"People always ask me whether I'm going to keep running, whether I'm going to miss it," said Johnson, who continues to play softball in the summer and has committed to play the outfield for the University of Albany.
"And, yes, I think I'm going to miss track a lot. I definitely don't regret playing softball, and that's what I'm going to do in college. But I know I'm going to miss running track."
The image of Johnson in a college softball uniform is still a tad hard to justify for Shawnee track coach Beth Ritter, who called Johnson "the fastest sprinter who has ever walked through the halls of Shawnee High School."
But it just makes these final weeks of the season that much more special for Johnson.
"I have to make the most of it," she said.
The five records Johnson has broken or helped break this season are in the 100-meter dash (11.7 seconds), 200 (24.9), 4x400 relay (3 minutes, 55.35 seconds), distance medley relay (12:18.29), and the 4x100 (50.25).
"And I'm exactly a second off of the 400 record, which is 55.4," said Johnson, who will compete in the 100, 200, 400, and possibly the 4x400 this weekend at Egg Harbor Township. "Friday might be the last time I ever get to run an open 400. So it's my last shot at it and it's definitely something I'm aiming for."

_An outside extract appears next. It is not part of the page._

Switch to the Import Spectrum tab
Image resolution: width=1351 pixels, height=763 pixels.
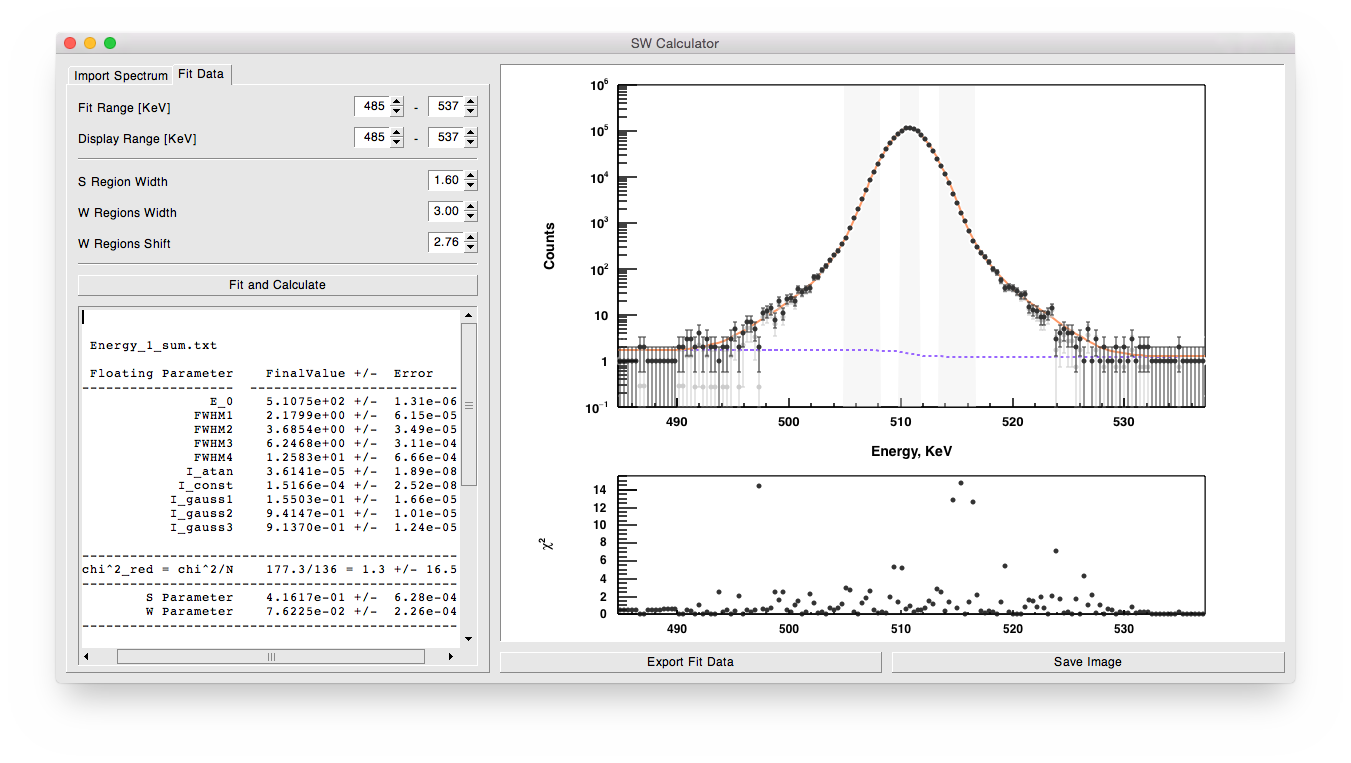coord(121,76)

Even though Ritter and Johnson readily admit that the 400 isn't her favorite race, Ritter said she's not surprised by any level of success Johnson achieves.
"Annie is a natural talent," Ritter said. "She's hardworking. She's very, very competitive. And you can tell she loves running track."
Johnson came to the sport on the recommendation of her softball coach, who suggested track as a way to gain speed.
"When she first came out, she knocked my socks off," Ritter said. "She is absolutely explosive out of the blocks. She's strong, powerful, she has the desire to win - it's like an amazing concoction for success."
At first, that success caught Johnson off guard.
"It was really a shock to me when I realized I could actually compete with some of the top runners," she said. "But it was a great feeling for me to know that I could excel at track as well as softball."
As hard as it is for some to believe, this is likely the home stretch for Johnson in a sport she has taken by storm.
She'll be nervous, of course. But it's a feeling that has never seemed to bother her in the past.
"Once I get to the line, most of the nervousness goes away," she said. "When I get on the line, my mind goes blank and I just focus on what I need to do."